A random number generator is a function that produces truly random numbers. A true random number generator is nondeterministic.

Unfortunately, it is impossible to write a nondeterministic random number generator using a deterministic computer (like the computers we usually use), so we have to settle for pseudo-random number generators- functions that behave in ways that are convincingly random (at least in the short term), but are actually completely deterministic.

Seeding the Random Number Generator - srand

Make sure you understand what srand (and Randomize) do, and why this is important.

You can think of rand() as somehow containing a very long list of numbers, and every time you call rand() it just gives you the next number. srand() seeds the random number generator, which is analogous to telling rand() where to start reading in the list. This list is always the same, so if you give srand() the same seed again, rand() will start in the same place again. If you don't use srand() (or Randomize(), or some other function that calls srand()), then rand() always starts at the ``beginning'' of the list, and you will always get the same sequence of random numbers.

Generally, it is only appropriate to call srand (or Randomize()) once per program- there's no need to call it again, once you've selected a seed.

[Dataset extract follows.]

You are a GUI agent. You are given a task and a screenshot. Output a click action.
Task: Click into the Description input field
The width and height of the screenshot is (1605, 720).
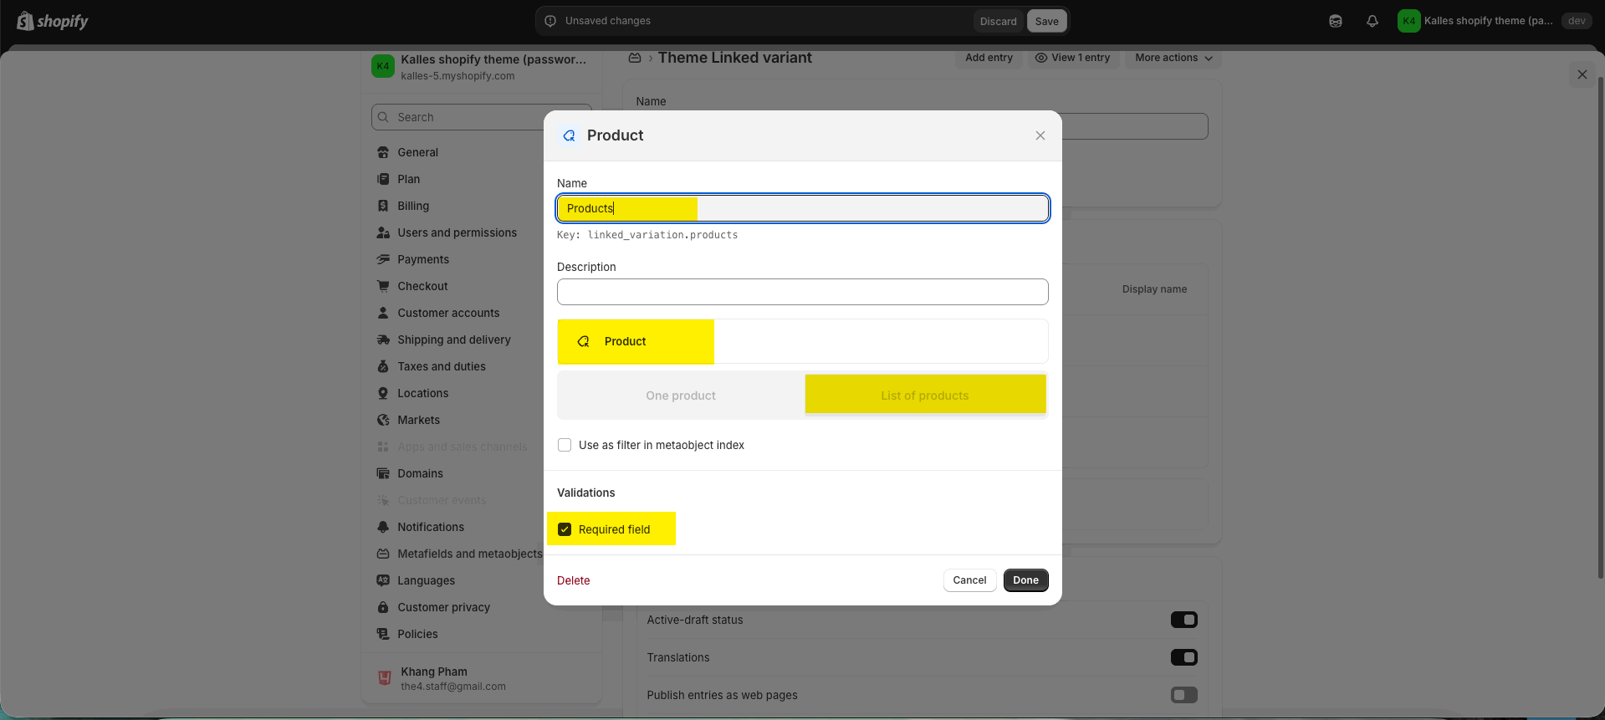802,292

One way to generate a seed that will change from run to run is to use the current time as the seed. (This method is described in the lecture notes.) You might also want a way to let the user set the seed to an explicit value, so that they can get the same random numbers whenever they want, or pick a seed some other way (so they're not always starting at the same place, unless they choose to).

Generating Random Integers: NSTT

The rand() function returns integers in the range from 0 to RAND_MAX (where RAND_MAX is the largest number rand() can ever produce). This is frequently not what you want, however. Imagine that instead you want to generate a random integer in the range between low and high, inclusive. The following algorithm (called "NSTT", for obvious reasons) can be used:

  1. Normalize: get an integer d from rand, and normalize it (so that it falls in the range 0.0 to 1.0).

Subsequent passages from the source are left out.